Segundo a Organização Mundial da Saúde (OMS), destacou o relator Fabiano Contarato (PT-ES), a poluição do ar representa atualmente o maior risco ambiental para a saúde humana. Cerca de 7 milhões de pessoas morrem vítimas de problemas respiratórios causados por poluentes, como a asma e o câncer de pulmão, acrescentou. Segundo o Ministério da Saúde, 6,4 milhões de cidadãos acima de 18 anos sofrem com asma no Brasil.

De iniciativa do deputado licenciado e ministro do Desenvolvimento Agrário, Paulo Texeira (PT-SP), a proposta prevê que a União, por meio do Conselho Nacional do Meio Ambiente (Conama), estabelecerá padrões nacionais de qualidade do ar que integrarão o Programa Nacional de Controle da Qualidade do Ar (Pronar). Já os estados e o Distrito Federal poderão estabelecer, em regulamentos próprios, padrões de qualidade do ar em seus territórios, desde que mais restritivos que os padrões nacionais de qualidade do ar vigentes.

O monitoramento da qualidade do ar ficará sob a responsabilidade dos órgãos e instituições integrantes do Sistema Nacional do Meio Ambiente (Sisnama), que deverão criar uma Rede Nacional de Monitoramento da Qualidade do Ar.

O inventário de emissões atmosféricas será elaborado na forma definida em regulamento e apresentado pelos estados e DF ao Ministério do Meio Ambiente (MMA) no prazo de três anos a partir da publicação da lei. Já no âmbito federal, o prazo é de um ano a partir da publicação dos inventários estaduais e distrital.

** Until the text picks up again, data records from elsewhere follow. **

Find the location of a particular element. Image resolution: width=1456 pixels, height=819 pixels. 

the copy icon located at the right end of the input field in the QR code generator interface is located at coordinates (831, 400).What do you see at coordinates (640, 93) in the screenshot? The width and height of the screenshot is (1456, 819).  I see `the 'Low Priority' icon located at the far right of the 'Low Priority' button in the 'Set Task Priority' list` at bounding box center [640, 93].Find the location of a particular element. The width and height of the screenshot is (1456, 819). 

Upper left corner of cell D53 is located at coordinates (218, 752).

Os municípios contribuirão para elaboração do inventário estadual com informações sobre a circulação de veículos em seus territórios e outras fontes de emissão. O inventário deverá conter, no mínimo, as fontes de emissão do local e sua distribuição geográfica, poluentes, metodologia de estimativa de emissões e lacunas de informações identificadas.

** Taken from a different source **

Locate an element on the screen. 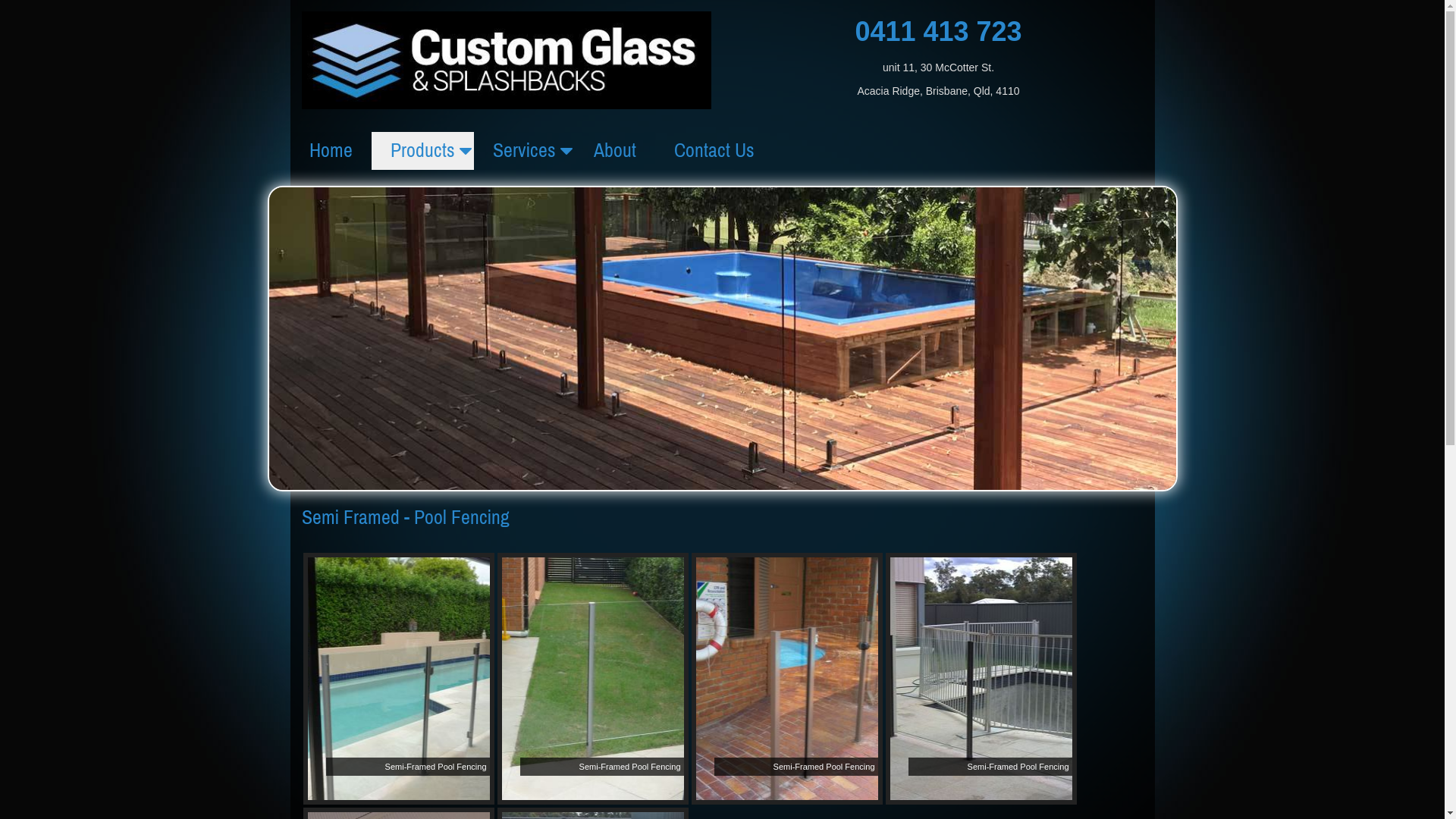 Image resolution: width=1456 pixels, height=819 pixels. 'Services' is located at coordinates (523, 151).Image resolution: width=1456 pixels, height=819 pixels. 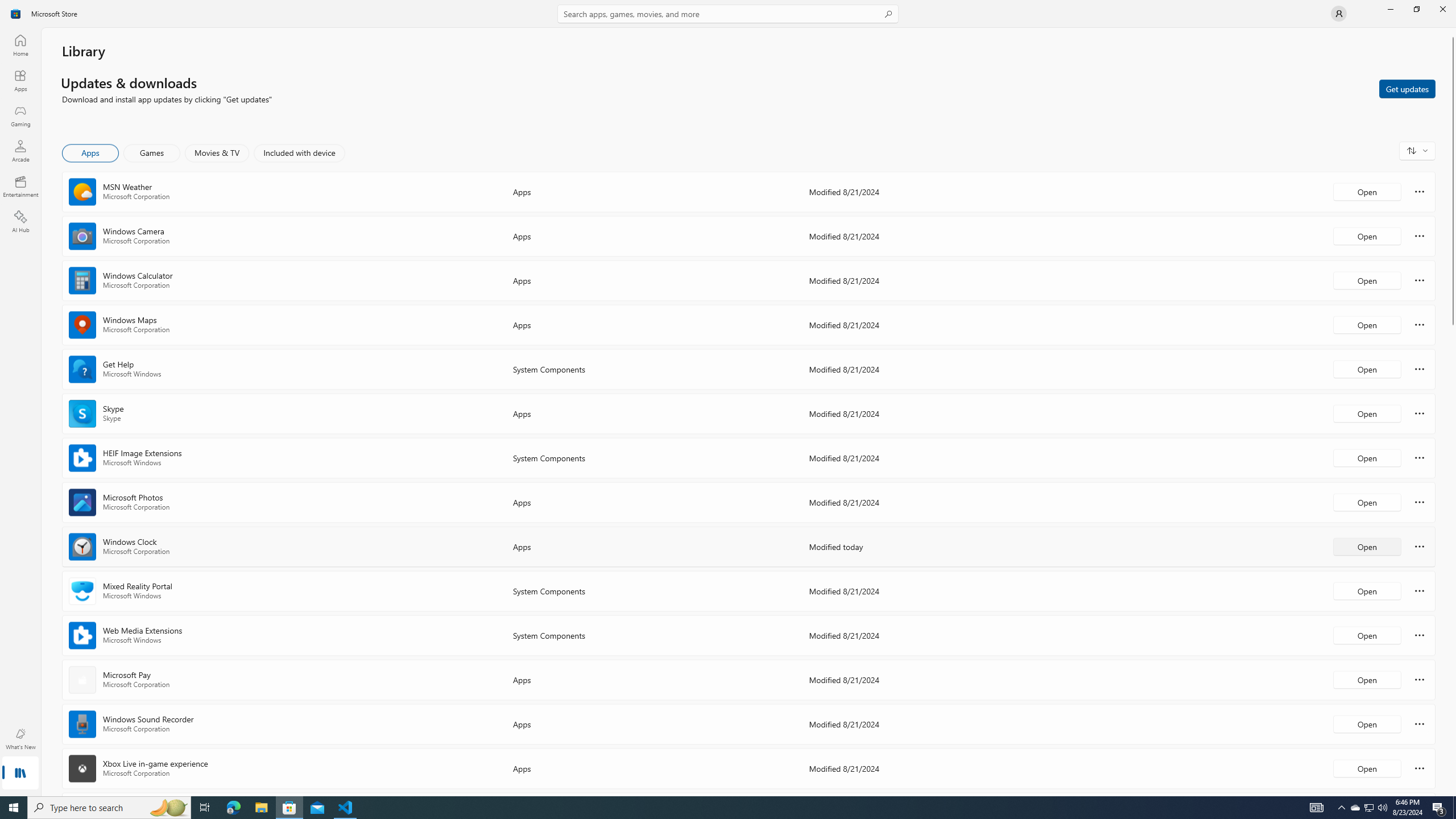 I want to click on 'Entertainment', so click(x=19, y=185).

A União, por meio do MMA, elaborará o Plano Nacional de Gestão da Qualidade do Ar, com vigência por prazo indeterminado e perspectiva de duração de 20 anos, a ser atualizado a cada 4 anos. O plano deverá ter como conteúdo mínimo o diagnóstico, a proposição de cenários, as metas e os prazos para a execução dos programas.

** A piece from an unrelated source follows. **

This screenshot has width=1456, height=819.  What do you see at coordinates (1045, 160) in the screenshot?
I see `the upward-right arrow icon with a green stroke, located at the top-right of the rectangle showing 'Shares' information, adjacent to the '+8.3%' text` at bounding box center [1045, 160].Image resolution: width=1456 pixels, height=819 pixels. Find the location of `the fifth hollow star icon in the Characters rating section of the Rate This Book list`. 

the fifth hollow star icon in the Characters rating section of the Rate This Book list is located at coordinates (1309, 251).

Os órgãos ambientais estaduais e distrital deverão elaborar, no prazo máximo de dois anos após a publicação do inventário estadual ou distrital de emissões de poluentes atmosféricos, o Plano Estadual ou Distrital de Gestão da Qualidade do Ar.

“A proposição busca ainda fomentar políticas públicas de gestão da qualidade do ar como, por exemplo, políticas de apoio e fortalecimento institucional aos demais órgãos do Sisnama, responsáveis pela execução das ações locais de gestão da qualidade do ar, que envolvem o licenciamento ambiental, o monitoramento da qualidade do ar, a elaboração de inventários de emissões locais, a definição de áreas prioritárias para o controle de emissões, a fiscalização das emissões pelo setor de transportes, o combate às queimadas, entre outras”, acrescenta Contarato no relatório.